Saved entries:
= Beginning of Section =

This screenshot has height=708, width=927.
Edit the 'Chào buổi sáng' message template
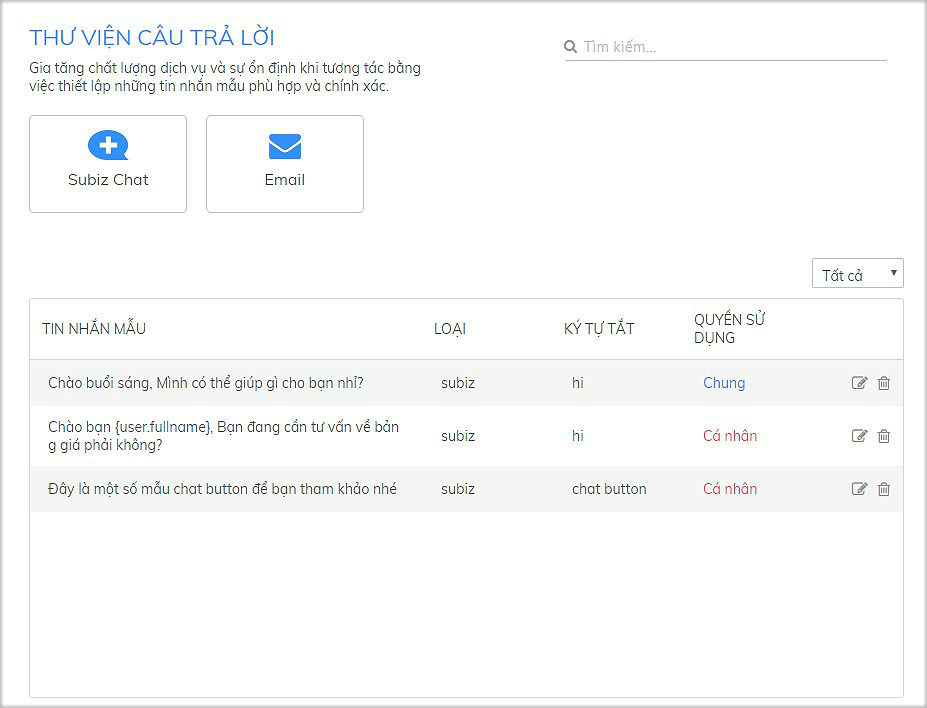(x=859, y=383)
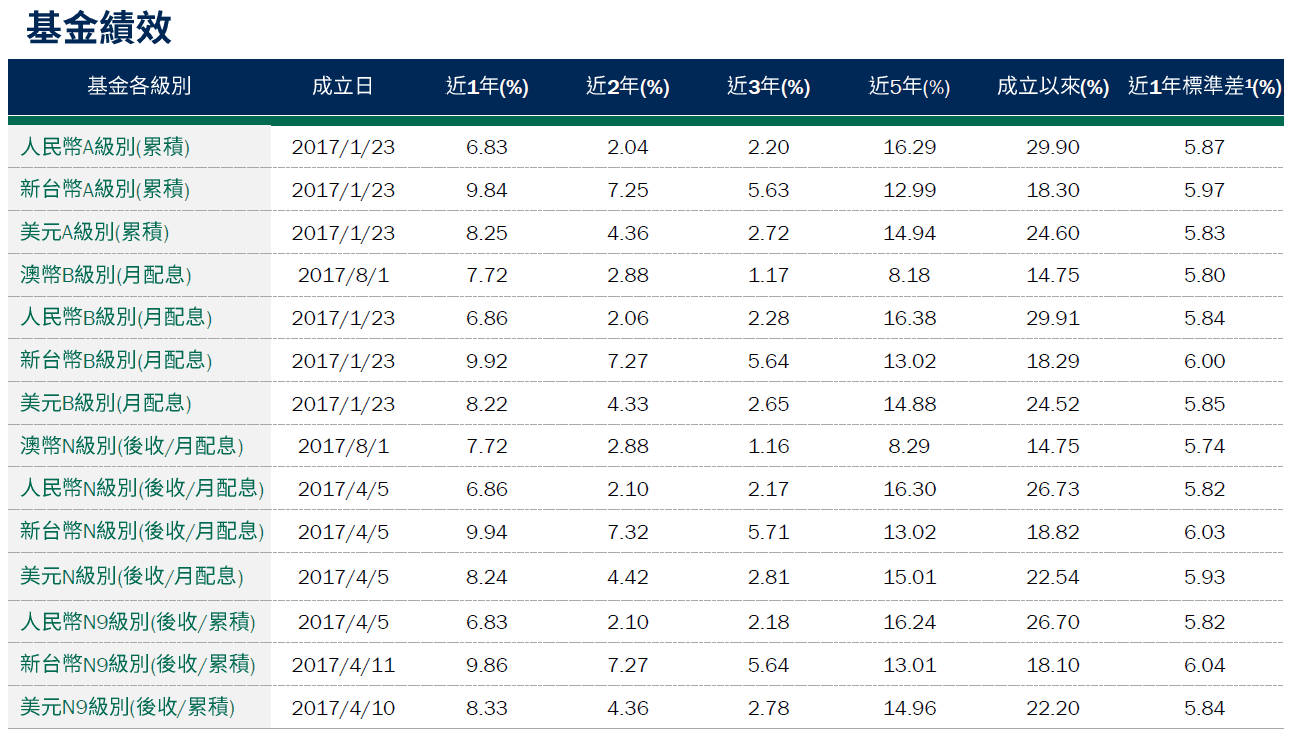
Task: Click the 新台幣A級別(累積) fund name
Action: point(105,189)
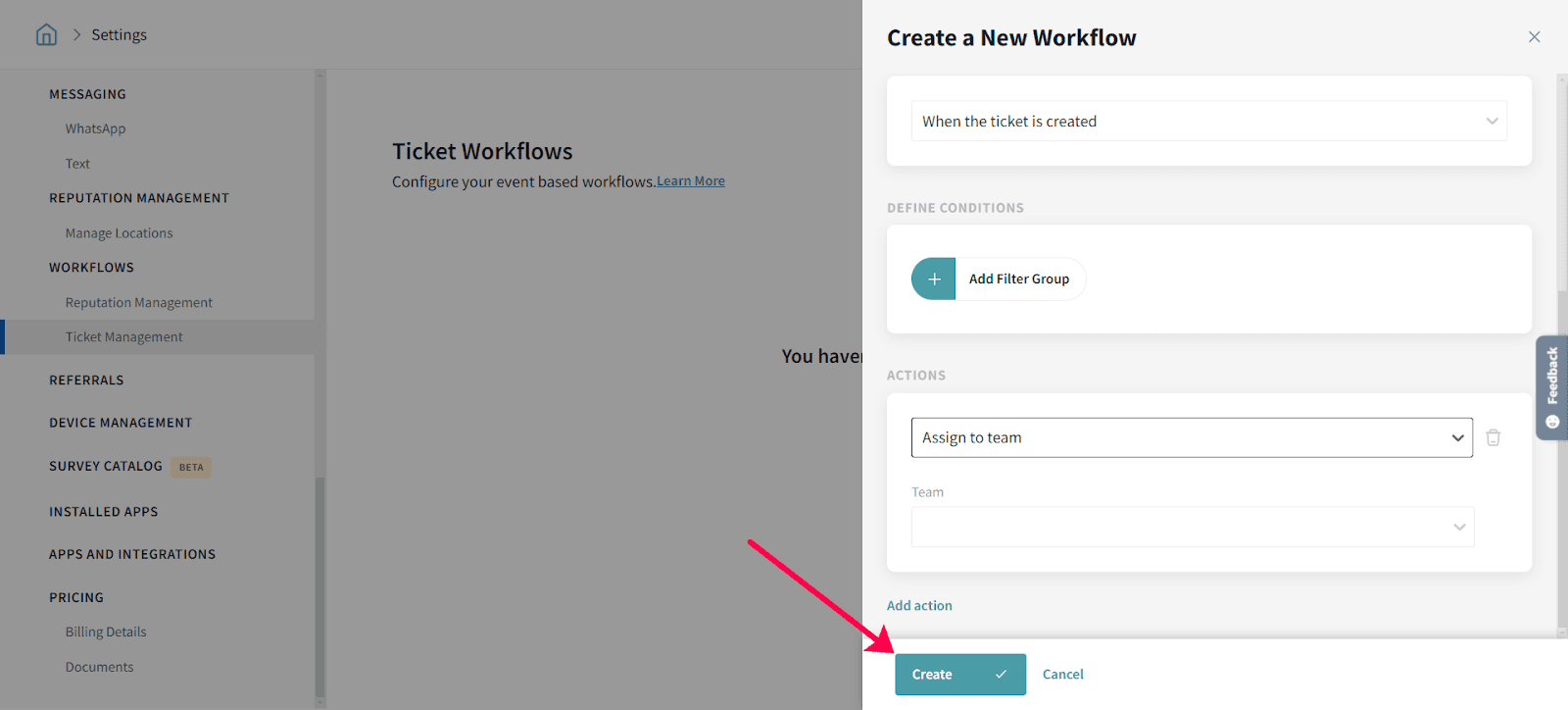This screenshot has width=1568, height=710.
Task: Open the Team selection dropdown
Action: click(1192, 528)
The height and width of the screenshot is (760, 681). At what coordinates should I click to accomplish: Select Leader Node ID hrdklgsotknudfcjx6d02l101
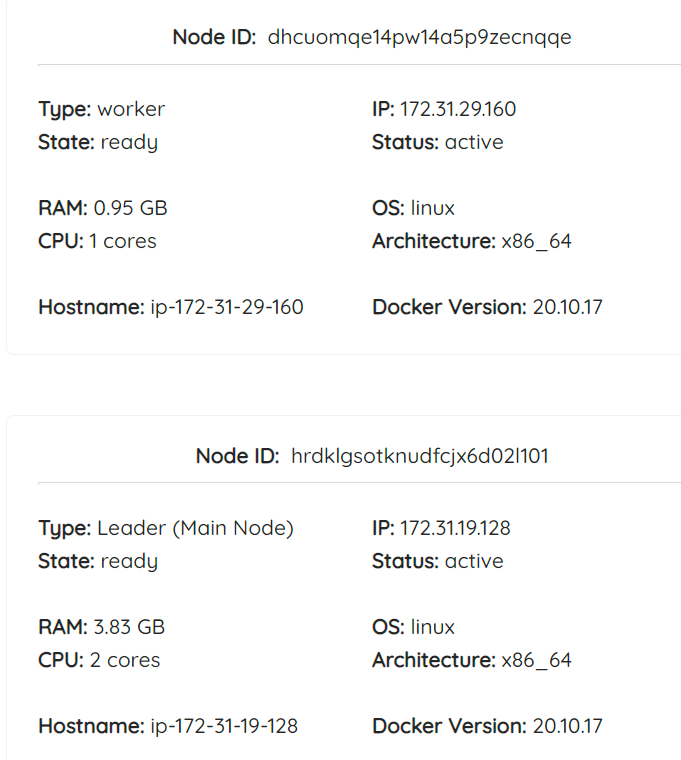point(420,457)
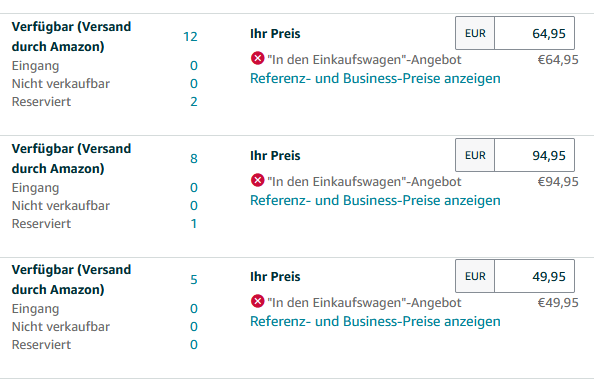The image size is (594, 381).
Task: Click the available quantity 8
Action: (194, 159)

= End of Section =

*DESCRIPTION OF THE TASK*
Please retype the records above exactly, excluding every picture.

*ANSWER FOR THIS EXERCISE*
This screenshot has height=708, width=927.
Edit the 'Chào buổi sáng' message template
(x=859, y=383)
Task: Click the 新台幣A級別(累積) fund name
Action: point(105,189)
This screenshot has width=1568, height=710.
Task: Open the Team selection dropdown
Action: click(1192, 528)
The height and width of the screenshot is (760, 681). At what coordinates should I click to accomplish: Select Leader Node ID hrdklgsotknudfcjx6d02l101
point(420,457)
The image size is (594, 381).
Task: Click the available quantity 8
Action: (194, 159)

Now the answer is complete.